‘That newly risen phoenix...’: the prophecy of the greatness of Venice comforted the refugees from Aquileia. It was 452. The Huns had devastated the city and the survivors had found refuge on a handful of little islands in the middle of the lagoon. Rivo Alto, they called the place; it was to become Rialto. Giuseppe Verdi’s Attila began thus, with that ‘risen phoenix’, a tribute to the Venetian theatre, where it had its premier in 1846, and a subversive allusion to the Italian Risorgimento. This return, for the 2016-2017 season, is entrusted by the Fenice to the baton of Riccardo Rizza in a new staging produced with the Comunale di Bologna and the Massimo di Palermo.

The reference to the dates is intriguing, in a play of mirrors. Verdi’s work was staged on 17 March. Two years later, on the same day, the uprisings of 1848 broke out in Venice and Daniele Manin, getting onto a chair from the Caffè Florian in St Mark’s Square, once again proclaimed the republic, though with the lion on the tricolour. In 1866, twenty years after the premier of Attila and exactly a century and a half ago, Veneto was annexed to Italy, unified under the Savoy crown.

Who knows whether it was Francesco Maria Piave of Murano, Verdi’s preferred librettist, displacing Temistocle Solera, who brought the reference text to the Fenice and gave the head of the Aquileian refugees the name, provocative in the circumstances, of Foresto. In Venetian it means foreigner: without a homeland in a homeland divided and occupied by the Austrian-Huns.

Water that protects against the barbarians; 
water that overwhelms. Another anniversary opens the programme, the fiftieth anniversary 
of the flood of 4 November 1966, when the high tide reached two metres and did not ebb for twenty-two hours. It is evoked by Aquagranda, commissioned by the Fenice from Filippo Perocco of Treviso to a libretto by Roberto Bianchin and Luigi Cerantola. It was inspired by the 
novel of the same name by Bianchin.

Nine performances, conceived for an international audience, certainly, and for Venetians. 
The story of the disaster and of the world’s generous help, of endurance but also flight, like that from the barbarians a thousand years before: a reversed flight this time, from the water to the exile of the mainland, the start of the depopulation. Critical memory, which passes the baton to the complicated debate on the future of the city and its lagoon.
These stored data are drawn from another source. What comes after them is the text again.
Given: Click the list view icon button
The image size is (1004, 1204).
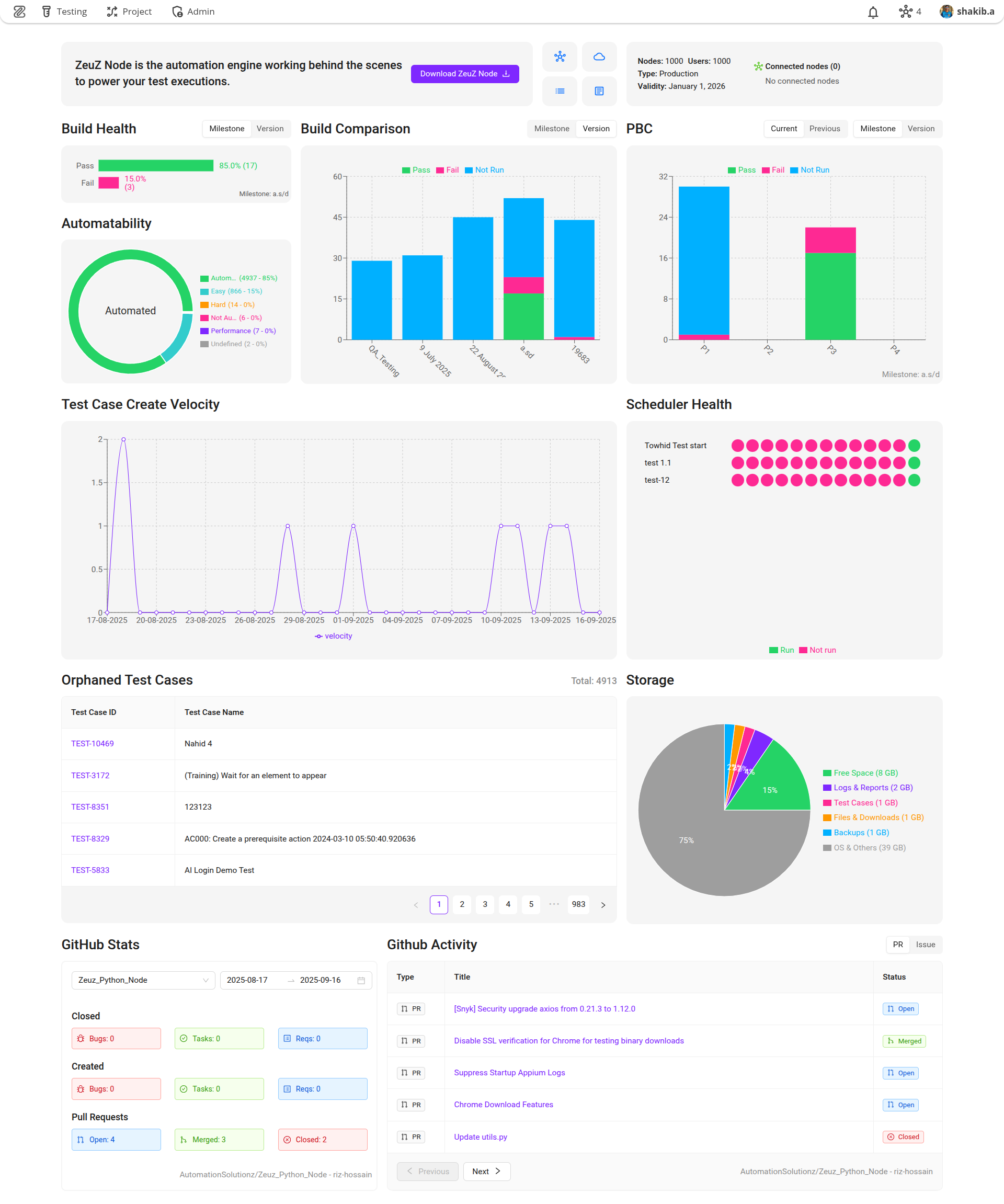Looking at the screenshot, I should pos(560,91).
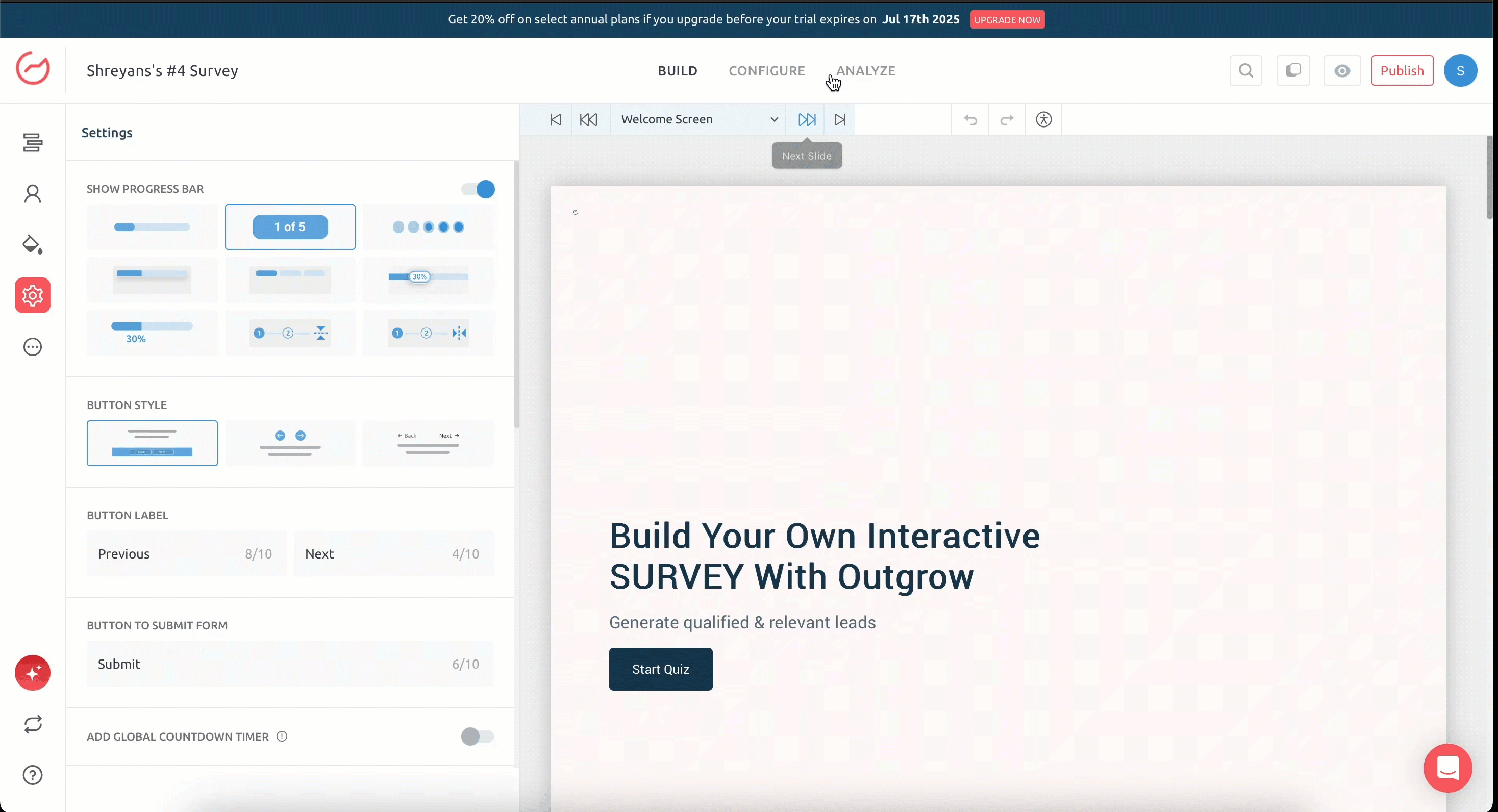Image resolution: width=1498 pixels, height=812 pixels.
Task: Open the accessibility checker icon
Action: tap(1043, 120)
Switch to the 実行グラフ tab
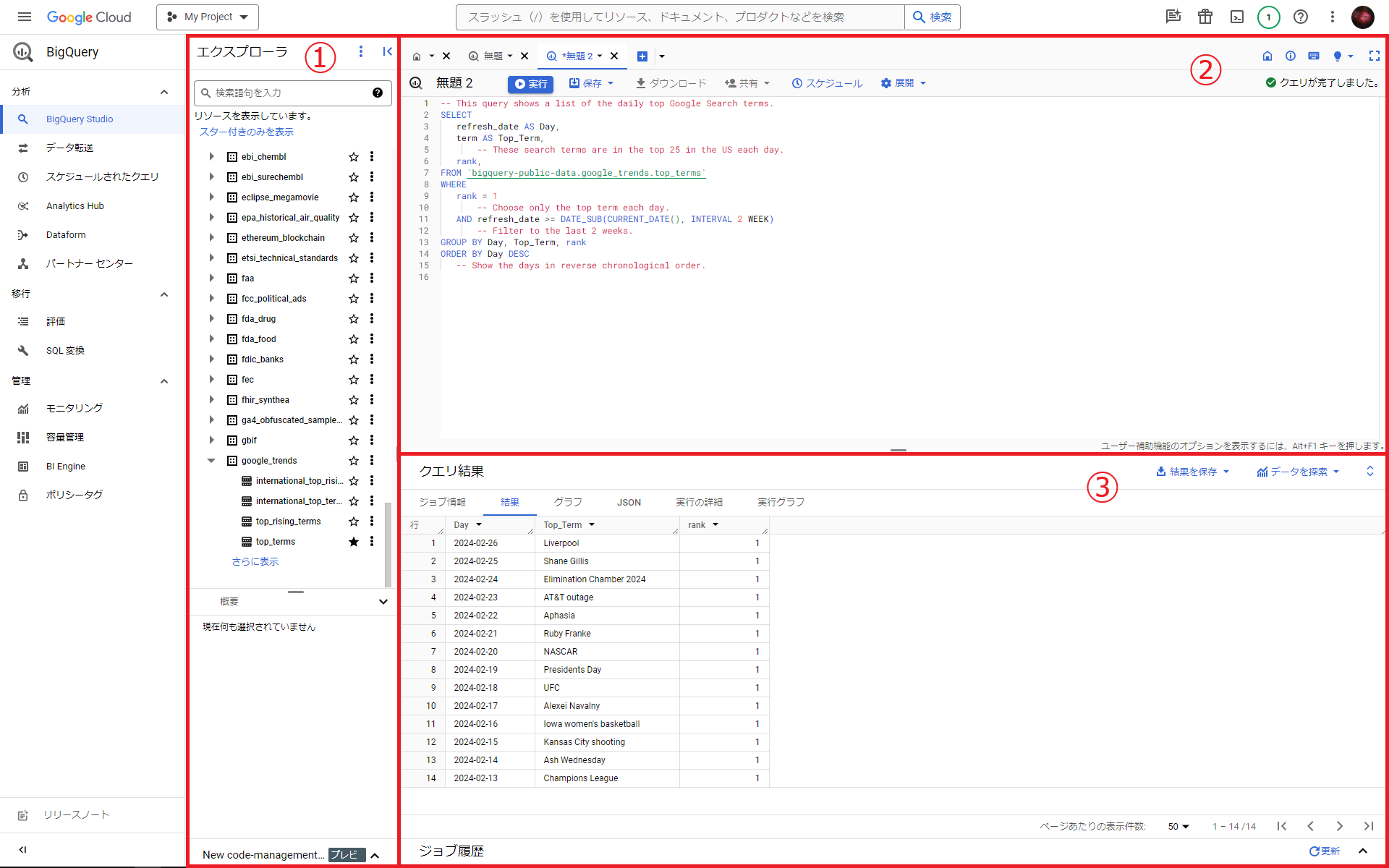1389x868 pixels. click(780, 501)
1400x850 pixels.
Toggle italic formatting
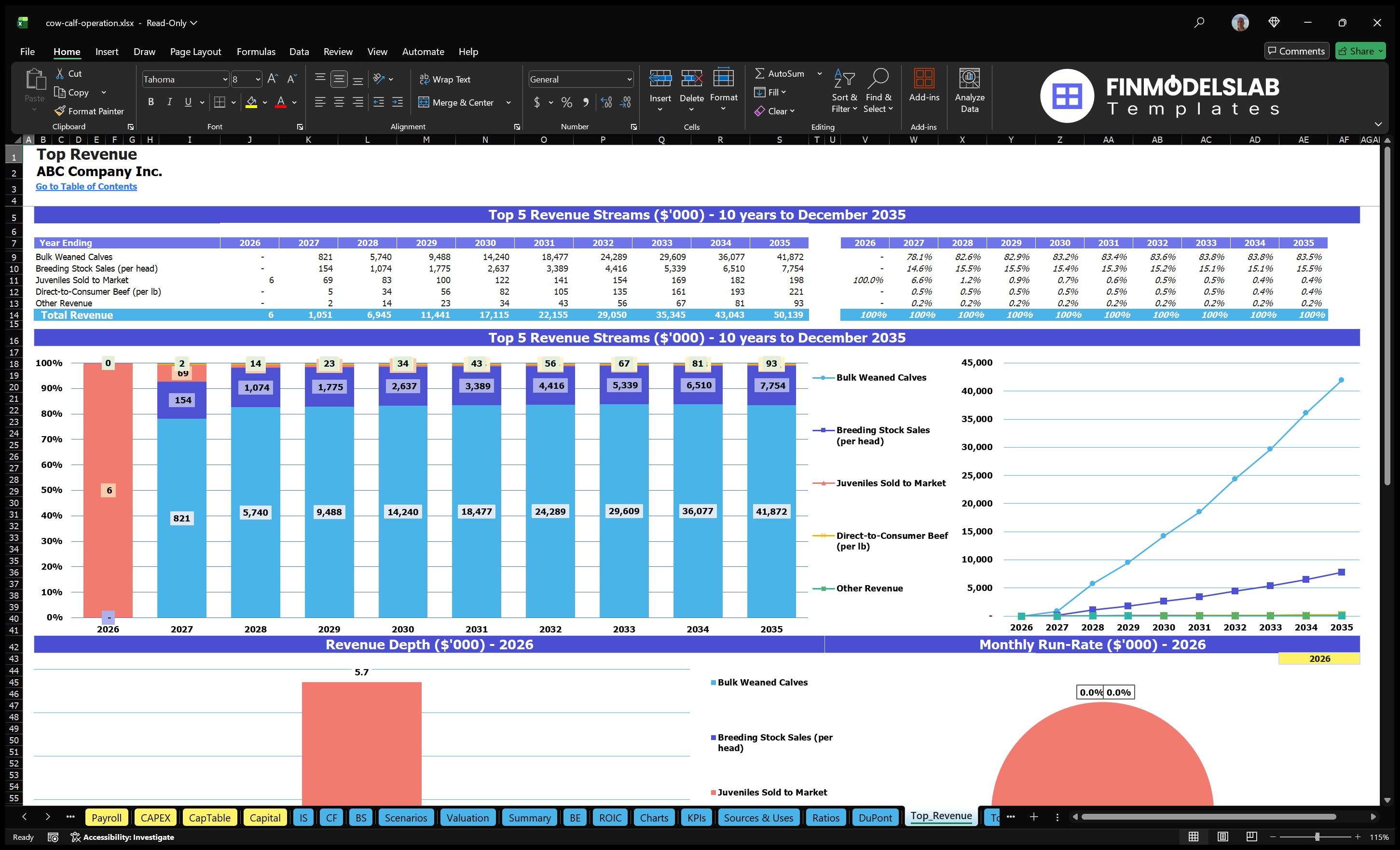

Once again 150 years: 1866, the birth of Francesco Cilea. His Gina, a youthful work marking the end of his studies at the Naples conservatory, was rediscovered. Bepi Morassi directs it with the Scuola di Scenografia dell’Accademia di Belle Arti di Venezia, so that the theatre apparatus involves other cultural institutions in the city.

The Fenice experiments. It is presenting the world premier of L’arte del fuoco in musica by Fabrizio Plessi, a combination of sounds and video art. The season also meets the anniversaries of 2017. It is presenting, with the Biennale di Venezia, an evening for the seventieth anniversary of the death of Alfredo Casella, promoter of contemporary music.

In June the 450th anniversary of the birth of Claudio Monteverdi will see the performance, without precedent in Venice, over the course of a week, of the only three operas by this ‘father’ of modern melodrama, which have come down to us almost complete: L’Orfeo, Il ritorno d’Ulisse in patria and L’incoronazione di Poppea. Sir John Eliot Gardiner, one of the most authoritative interpreters of the Lombard composer, will take the ‘trilogy’ on tour around Europe and the US.

Monteverdi, foresto from Cremona, chose the court of Mantua and then Venice and lived here for thirty years, the choirmaster at St Mark’s basilica until the end. The Serenissima, which honoured him in life, gave him a solemn burial in the majesty of Santa Maria Gloriosa dei Frari. Even now it is not rare to find more than one rose on his tomb, to the left of the main altar with Titian’s Assumption.